Physical therapists as experts of human movement and exercise are in a pivotal position to provide fall prevention services to at-risk populations. But how do we discover who belongs in these at risk populations? We conduct a screen to determine who receives a more in depth assessment. The American Geriatrics Society provides Clinical Practice Guidelines which recommends, in part, that “all older people should be given a short screen for fall risk, and if at risk referred on to further detailed assessment and intervention.”
But what is actually meant by a “screen”? What is the definition of “short”? What items should be in the screen? Do “all older people” get the same screen? What does “further detailed assessment and intervention” include? Who should be doing the assessment? Where does the assessment take place and how are these result measured?
These are all valid questions and the answers may actually be variable depending on the goal of the screen or assessment, the setting in which it is performed and the population on whom it is done. Unfortunately, there is no one screen, assessment or outcome measure that can be applied across all setting to accurately predict fall risk for all populations of those at risk for falls.

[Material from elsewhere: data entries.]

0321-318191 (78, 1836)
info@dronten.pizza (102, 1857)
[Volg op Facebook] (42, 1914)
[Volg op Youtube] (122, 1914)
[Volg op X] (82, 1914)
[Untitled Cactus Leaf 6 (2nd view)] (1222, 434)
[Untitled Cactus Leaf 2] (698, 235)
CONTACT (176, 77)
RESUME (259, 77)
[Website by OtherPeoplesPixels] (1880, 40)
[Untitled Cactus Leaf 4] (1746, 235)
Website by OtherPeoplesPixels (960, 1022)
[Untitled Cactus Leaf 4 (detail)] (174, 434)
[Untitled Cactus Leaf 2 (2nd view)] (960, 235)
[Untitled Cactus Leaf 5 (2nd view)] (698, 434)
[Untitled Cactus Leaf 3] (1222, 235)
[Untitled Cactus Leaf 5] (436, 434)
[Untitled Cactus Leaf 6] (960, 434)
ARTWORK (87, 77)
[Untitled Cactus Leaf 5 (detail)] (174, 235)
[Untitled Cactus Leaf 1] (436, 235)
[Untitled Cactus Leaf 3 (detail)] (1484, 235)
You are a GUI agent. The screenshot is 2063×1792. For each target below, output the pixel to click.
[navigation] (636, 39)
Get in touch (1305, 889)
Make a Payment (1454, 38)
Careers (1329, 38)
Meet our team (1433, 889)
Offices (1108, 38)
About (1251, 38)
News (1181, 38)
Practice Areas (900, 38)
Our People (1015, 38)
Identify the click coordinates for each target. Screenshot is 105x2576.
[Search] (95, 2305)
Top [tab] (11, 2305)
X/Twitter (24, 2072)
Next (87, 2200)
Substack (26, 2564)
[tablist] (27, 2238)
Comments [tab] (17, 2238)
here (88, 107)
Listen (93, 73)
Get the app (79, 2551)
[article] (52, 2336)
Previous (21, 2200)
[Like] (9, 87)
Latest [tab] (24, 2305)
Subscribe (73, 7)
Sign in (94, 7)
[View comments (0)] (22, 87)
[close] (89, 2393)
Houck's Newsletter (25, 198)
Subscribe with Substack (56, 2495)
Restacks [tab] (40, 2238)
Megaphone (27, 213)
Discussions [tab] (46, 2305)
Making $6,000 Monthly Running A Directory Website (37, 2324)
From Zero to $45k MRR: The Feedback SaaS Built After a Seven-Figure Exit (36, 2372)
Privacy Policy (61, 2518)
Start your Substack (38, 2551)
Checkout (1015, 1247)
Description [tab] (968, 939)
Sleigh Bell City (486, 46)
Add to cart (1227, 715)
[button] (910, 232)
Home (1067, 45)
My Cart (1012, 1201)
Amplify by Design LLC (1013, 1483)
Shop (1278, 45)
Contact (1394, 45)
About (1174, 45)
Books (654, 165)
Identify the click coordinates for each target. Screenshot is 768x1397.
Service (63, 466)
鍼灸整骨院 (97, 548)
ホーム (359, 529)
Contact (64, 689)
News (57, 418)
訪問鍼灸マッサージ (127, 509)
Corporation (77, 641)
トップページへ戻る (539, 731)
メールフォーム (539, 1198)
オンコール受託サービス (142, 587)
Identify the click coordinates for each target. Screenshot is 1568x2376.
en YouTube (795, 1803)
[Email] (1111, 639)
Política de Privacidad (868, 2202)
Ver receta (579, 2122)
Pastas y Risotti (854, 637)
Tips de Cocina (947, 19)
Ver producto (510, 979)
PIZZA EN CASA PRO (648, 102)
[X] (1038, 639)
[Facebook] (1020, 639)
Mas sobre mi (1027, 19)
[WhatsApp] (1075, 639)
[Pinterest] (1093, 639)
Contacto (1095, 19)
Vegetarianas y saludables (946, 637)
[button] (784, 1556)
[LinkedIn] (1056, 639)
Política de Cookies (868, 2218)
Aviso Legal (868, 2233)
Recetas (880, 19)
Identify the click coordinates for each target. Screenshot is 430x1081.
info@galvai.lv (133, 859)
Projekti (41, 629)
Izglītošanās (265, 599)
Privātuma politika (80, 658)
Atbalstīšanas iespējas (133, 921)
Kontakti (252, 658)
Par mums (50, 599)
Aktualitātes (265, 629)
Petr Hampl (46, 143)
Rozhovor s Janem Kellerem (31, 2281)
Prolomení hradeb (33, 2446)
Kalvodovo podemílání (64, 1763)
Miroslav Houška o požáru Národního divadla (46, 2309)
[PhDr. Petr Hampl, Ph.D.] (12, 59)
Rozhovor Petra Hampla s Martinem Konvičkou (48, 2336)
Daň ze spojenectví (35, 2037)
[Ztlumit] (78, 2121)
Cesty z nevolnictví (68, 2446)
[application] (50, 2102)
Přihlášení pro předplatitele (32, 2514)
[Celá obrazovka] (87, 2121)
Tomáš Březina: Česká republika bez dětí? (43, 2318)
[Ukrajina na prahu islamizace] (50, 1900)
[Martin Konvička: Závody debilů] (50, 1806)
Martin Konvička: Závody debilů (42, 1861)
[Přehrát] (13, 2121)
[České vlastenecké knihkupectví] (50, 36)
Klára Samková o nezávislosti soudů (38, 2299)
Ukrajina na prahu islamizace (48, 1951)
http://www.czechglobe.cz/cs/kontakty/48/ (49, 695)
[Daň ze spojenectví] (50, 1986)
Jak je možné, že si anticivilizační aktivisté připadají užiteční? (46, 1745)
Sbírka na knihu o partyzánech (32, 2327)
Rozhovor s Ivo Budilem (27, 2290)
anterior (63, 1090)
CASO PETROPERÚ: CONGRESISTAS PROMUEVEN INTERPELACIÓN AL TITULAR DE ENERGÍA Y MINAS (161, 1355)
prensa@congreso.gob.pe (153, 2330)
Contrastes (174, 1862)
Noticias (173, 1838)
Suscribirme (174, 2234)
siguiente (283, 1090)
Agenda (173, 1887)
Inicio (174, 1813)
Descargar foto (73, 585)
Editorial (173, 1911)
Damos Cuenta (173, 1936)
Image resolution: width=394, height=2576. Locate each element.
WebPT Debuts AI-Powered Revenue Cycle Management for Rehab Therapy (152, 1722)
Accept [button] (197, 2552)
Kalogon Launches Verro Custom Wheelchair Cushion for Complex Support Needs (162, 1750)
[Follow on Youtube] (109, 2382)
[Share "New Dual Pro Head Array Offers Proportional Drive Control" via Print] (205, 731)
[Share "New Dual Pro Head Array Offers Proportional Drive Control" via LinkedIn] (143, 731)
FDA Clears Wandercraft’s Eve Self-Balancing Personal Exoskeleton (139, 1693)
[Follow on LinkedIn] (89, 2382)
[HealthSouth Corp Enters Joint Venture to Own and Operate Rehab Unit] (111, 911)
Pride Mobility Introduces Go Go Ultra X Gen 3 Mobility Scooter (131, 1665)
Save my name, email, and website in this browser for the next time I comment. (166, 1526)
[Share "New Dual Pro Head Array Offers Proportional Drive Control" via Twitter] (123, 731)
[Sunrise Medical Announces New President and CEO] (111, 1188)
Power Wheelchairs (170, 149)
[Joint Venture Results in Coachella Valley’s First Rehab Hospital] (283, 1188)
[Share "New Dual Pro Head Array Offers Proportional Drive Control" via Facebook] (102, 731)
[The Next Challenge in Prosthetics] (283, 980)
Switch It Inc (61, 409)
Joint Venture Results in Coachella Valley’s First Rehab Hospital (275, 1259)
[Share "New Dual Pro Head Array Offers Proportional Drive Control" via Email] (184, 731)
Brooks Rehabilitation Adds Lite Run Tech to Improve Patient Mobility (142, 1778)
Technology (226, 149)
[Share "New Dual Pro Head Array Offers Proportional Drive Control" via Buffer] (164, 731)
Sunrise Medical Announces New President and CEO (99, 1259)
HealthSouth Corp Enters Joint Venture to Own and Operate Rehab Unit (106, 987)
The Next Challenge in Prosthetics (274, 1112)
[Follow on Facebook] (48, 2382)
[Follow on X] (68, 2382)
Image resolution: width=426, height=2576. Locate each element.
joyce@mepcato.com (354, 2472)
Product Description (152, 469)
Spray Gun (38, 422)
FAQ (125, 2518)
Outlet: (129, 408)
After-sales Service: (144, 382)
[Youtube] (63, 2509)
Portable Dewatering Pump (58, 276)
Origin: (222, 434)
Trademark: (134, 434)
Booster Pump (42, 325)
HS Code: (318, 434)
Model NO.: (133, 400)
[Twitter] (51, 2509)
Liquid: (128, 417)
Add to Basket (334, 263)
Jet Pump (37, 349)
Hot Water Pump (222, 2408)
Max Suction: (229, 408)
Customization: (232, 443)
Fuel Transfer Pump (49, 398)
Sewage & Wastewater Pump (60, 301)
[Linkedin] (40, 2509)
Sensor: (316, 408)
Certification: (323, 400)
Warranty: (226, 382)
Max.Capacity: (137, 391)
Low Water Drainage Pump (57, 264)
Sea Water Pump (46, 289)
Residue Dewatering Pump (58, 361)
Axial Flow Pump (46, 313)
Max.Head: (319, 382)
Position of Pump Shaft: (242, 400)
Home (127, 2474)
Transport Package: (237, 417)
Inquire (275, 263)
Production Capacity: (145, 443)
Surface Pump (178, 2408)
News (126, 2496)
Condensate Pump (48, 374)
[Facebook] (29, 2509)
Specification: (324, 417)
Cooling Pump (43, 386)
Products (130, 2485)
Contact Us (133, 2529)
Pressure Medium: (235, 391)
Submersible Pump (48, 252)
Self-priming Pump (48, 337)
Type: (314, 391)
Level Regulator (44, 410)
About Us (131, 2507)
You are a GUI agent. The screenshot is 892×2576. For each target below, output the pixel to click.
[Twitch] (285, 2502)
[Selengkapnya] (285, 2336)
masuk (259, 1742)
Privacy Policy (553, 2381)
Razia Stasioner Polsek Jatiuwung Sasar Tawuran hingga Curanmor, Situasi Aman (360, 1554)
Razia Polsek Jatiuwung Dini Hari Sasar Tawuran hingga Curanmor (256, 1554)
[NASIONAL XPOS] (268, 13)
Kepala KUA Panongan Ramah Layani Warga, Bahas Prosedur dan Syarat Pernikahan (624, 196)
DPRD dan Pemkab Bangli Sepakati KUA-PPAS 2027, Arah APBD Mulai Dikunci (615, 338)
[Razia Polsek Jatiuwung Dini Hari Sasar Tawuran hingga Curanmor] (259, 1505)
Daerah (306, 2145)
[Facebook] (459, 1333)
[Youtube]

Meaning of “screen” and "assessment"
In the context of falls, a screen is a process that determines who is at risk for falls and who should receive a multifactorial assessment (Chen 2013). An assessment is an in-depth measure of the potential causes of falls in a particular individual in enough detail to make decisions on which factors require intervention (Ganz 2007).
What is meant by “short”?
Extensive research has been done to identify independent risk factors for falls such as age > 65, being female, living alone, taking > 4 medications, having a gait speed of < 1.0 m/s, inability to rise from a chair, presence of dementia, lower extremity muscle weakness, having a vitamin D deficiency, and demonstrating gait variability during dual tasking to name a few. The value, or clinemetric properties, of each of these factors is extremely variable. In other words, if an individual lives alone and has a Vitamin D deficiency, which one of these factors contributes more to the risk of falling? This type of information does not exist equally for all factors, screens or assessments. What is known however, is that falls are multifactorial in nature and therefore the manner in which falls are measured should also be multifactorial. Research has focused on identifying the most appropriate combination of risk factors that will be cost effective while still yielding accurate and useable result.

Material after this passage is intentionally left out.